Supreme Court Lowers Bar for ERISA Lawsuits

A recent Supreme Court ruling has changed the rules of the game for retirement plan lawsuits — and it could make life more challenging for plan sponsors. On April 17, 2025, the Court issued a unanimous decision in Cunningham v. Cornell University that makes it easier for certain ERISA lawsuits to move forward, potentially leading to more cases, higher litigation costs, and increased settlement pressure.

At the heart of the case is the rule against “prohibited transactions” under the Employee Retirement Income Security Act of 1974 (ERISA). These are certain dealings between a retirement plan and “parties in interest,” such as service providers or the plan sponsor, that carry a high risk of conflicts of interest. They can include selling or leasing property to the plan, lending money, or providing goods and services. While these rules are strict, ERISA also allows for exemptions when the transaction is necessary for plan operations, the agreement is reasonable, and the compensation is no more than reasonable. These safeguards are designed to protect plan participants while allowing the plan to function effectively.

The Cunningham lawsuit centered on Cornell University’s 403(b) retirement plan. Plaintiffs alleged that plan fiduciaries caused the plan to overpay for recordkeeping services from TIAA and Fidelity. Lower courts dismissed the case because the plaintiffs had not addressed whether an exemption might apply. That decision was reversed on appeal, and the Supreme Court has now affirmed that plaintiffs are not required to address exemptions at the pleading stage. Instead, it is the responsibility of the defense to raise and prove them later in the process.

Although the dispute arose in the context of a 403(b) plan, the Court’s reasoning applies to all ERISA-covered plans, including 401(k) and defined benefit plans. The decision means more cases could advance beyond early dismissal and into costly discovery, increasing the likelihood of settlements even in cases where the facts may ultimately favor the defense

This ruling reflects a broader legal trend in which courts are allowing more ERISA cases to move forward, particularly those involving service provider arrangements and fees. For plan sponsors, the message is clear: proactive oversight is essential.

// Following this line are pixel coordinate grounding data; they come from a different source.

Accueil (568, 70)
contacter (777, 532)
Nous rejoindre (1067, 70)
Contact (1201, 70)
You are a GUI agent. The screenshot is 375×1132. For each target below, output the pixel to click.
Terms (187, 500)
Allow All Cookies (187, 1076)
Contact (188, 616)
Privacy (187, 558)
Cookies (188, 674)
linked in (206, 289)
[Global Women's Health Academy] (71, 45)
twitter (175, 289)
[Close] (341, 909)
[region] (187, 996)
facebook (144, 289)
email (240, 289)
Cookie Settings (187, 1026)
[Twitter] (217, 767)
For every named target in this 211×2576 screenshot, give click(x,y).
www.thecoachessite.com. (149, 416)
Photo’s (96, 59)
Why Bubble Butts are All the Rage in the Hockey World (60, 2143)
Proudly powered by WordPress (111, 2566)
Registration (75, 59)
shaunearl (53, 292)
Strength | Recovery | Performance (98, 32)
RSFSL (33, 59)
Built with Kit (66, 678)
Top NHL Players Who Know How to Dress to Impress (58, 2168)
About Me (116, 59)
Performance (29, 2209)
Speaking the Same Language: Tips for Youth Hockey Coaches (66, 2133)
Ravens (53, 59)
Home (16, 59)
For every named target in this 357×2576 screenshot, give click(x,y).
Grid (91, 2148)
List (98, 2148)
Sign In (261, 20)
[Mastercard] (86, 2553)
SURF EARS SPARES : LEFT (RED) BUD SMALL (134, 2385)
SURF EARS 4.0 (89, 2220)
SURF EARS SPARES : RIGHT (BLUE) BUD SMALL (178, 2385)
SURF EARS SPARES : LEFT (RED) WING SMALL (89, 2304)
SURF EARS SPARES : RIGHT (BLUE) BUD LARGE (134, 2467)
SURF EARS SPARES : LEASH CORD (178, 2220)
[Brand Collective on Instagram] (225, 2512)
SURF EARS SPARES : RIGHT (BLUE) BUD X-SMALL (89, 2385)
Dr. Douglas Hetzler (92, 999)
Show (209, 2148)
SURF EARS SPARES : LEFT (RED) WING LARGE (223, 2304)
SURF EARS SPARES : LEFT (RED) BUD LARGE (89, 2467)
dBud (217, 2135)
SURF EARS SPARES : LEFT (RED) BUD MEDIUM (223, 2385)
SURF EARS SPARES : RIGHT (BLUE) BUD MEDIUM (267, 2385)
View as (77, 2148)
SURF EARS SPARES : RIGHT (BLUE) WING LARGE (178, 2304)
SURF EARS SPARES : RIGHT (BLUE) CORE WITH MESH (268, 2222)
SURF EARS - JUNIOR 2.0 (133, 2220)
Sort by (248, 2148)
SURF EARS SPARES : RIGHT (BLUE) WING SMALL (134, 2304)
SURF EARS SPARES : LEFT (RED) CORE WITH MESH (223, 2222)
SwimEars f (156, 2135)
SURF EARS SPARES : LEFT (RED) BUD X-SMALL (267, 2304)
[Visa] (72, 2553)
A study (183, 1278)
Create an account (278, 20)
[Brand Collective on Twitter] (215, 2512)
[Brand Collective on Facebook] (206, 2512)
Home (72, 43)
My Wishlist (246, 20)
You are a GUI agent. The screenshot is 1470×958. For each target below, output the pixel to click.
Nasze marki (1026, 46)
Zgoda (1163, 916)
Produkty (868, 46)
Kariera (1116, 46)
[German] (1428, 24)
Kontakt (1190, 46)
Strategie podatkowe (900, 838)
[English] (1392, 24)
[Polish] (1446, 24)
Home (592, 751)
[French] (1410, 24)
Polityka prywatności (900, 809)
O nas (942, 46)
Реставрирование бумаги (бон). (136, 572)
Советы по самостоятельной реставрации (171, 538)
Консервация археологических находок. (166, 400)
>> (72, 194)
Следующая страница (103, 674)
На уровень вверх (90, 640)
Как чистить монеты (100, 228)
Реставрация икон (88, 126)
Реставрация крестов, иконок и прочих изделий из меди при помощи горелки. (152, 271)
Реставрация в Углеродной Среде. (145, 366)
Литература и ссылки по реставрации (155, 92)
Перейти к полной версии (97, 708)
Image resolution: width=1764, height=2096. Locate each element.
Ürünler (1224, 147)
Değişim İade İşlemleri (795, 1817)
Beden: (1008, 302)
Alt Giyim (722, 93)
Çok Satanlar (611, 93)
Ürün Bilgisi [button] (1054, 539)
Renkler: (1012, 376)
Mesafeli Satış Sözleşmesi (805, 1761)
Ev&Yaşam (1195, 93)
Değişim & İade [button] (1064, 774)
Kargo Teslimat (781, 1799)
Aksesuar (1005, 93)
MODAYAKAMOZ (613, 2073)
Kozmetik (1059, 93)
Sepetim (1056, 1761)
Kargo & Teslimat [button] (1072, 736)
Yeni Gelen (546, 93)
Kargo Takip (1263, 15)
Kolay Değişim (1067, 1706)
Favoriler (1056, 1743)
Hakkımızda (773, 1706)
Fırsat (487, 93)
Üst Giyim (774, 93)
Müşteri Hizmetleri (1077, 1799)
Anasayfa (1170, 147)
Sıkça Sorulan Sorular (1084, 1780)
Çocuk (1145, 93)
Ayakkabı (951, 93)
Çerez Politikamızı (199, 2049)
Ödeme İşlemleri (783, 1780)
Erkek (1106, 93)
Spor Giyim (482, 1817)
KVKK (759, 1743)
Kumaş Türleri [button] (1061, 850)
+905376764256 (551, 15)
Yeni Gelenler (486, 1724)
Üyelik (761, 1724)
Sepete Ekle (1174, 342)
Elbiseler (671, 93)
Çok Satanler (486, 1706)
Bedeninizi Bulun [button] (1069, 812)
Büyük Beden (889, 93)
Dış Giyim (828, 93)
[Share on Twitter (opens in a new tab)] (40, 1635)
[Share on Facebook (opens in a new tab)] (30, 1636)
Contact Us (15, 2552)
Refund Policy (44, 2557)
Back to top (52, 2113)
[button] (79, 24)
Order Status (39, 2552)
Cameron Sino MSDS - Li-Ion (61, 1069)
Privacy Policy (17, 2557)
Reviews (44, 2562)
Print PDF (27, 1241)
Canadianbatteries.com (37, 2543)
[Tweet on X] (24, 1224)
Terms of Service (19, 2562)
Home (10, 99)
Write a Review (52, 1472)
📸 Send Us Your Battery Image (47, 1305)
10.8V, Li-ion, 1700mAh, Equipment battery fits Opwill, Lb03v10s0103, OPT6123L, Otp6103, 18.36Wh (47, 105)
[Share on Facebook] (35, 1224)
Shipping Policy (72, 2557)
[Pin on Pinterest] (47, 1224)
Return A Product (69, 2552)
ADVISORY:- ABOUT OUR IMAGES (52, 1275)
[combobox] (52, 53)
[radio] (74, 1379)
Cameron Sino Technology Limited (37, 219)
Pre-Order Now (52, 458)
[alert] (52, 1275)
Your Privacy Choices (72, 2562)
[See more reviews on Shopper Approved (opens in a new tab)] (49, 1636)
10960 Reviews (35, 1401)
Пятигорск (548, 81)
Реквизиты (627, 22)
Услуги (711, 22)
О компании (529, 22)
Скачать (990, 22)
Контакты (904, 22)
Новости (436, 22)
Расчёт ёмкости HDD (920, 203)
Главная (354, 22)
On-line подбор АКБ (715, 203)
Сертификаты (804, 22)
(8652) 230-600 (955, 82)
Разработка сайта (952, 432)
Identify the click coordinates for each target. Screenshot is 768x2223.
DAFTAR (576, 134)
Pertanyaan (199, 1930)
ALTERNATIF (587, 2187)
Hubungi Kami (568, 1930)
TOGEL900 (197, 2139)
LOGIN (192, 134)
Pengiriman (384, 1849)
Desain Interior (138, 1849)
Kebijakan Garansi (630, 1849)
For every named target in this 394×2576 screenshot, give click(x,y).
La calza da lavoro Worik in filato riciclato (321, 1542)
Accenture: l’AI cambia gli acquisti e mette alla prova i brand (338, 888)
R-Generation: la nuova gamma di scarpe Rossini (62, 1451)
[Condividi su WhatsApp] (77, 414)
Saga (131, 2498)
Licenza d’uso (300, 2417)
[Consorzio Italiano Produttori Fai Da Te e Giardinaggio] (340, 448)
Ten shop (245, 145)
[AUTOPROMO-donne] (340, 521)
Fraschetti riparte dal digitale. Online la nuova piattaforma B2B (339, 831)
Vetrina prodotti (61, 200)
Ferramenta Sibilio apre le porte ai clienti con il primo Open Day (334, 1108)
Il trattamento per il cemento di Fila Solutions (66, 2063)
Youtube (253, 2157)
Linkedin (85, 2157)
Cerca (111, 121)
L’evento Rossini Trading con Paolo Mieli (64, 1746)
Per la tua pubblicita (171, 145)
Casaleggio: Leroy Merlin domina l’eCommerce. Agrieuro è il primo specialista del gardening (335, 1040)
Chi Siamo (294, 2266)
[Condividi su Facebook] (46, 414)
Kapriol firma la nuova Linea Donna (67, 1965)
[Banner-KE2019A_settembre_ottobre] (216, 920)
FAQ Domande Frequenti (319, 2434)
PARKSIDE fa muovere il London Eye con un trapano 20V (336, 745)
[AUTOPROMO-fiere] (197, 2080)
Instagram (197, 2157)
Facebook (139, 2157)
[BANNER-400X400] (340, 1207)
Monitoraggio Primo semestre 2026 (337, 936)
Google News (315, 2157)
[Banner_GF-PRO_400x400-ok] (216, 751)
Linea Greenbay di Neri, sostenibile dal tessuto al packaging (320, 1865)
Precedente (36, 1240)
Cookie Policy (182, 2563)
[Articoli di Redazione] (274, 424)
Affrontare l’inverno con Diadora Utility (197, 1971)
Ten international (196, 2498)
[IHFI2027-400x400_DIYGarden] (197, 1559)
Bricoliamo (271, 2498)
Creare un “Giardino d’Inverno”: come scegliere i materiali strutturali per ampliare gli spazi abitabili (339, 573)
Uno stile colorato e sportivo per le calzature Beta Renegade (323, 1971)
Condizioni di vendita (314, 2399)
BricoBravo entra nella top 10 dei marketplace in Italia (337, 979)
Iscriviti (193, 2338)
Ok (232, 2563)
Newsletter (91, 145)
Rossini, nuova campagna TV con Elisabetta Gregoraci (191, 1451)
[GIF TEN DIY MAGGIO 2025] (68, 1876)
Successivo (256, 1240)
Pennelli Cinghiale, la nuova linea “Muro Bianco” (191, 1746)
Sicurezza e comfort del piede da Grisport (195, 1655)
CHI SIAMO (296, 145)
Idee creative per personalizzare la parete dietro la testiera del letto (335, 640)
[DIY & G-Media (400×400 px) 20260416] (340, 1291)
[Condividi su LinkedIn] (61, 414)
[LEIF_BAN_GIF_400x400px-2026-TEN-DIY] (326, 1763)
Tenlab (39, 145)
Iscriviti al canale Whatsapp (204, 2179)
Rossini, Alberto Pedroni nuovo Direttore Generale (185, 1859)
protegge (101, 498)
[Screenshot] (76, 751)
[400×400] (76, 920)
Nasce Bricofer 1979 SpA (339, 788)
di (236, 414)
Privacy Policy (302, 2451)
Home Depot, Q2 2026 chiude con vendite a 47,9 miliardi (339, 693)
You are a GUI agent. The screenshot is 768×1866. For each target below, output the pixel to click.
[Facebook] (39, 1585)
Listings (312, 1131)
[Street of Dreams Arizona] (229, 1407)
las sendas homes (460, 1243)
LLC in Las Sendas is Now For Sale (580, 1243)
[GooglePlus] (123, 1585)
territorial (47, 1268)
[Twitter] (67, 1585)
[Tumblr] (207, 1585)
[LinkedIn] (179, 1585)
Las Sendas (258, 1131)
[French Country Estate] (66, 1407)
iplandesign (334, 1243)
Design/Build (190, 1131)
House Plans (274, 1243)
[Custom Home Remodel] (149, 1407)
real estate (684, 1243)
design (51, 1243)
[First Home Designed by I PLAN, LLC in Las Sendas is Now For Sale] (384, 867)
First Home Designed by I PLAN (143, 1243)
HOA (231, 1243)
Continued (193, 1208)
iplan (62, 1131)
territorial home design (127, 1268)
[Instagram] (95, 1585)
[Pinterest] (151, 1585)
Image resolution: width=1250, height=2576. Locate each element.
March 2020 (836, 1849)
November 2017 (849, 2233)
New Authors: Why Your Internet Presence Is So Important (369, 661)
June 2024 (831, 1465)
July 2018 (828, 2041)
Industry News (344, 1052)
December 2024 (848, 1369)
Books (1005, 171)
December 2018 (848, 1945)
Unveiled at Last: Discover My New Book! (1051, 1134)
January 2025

Regularly benchmarking plan fees, reviewing all forms of compensation, and documenting fiduciary decisions in detail can help demonstrate prudence and reduce risk.

In today’s environment, a strong and well-documented fiduciary process is not just best practice — it’s your strongest line of defense against costly and time-consuming litigation.

In today’s environment, a strong and well-documented fiduciary process is not just best practice — it’s your strongest line of defense against costly and time-consuming litigation.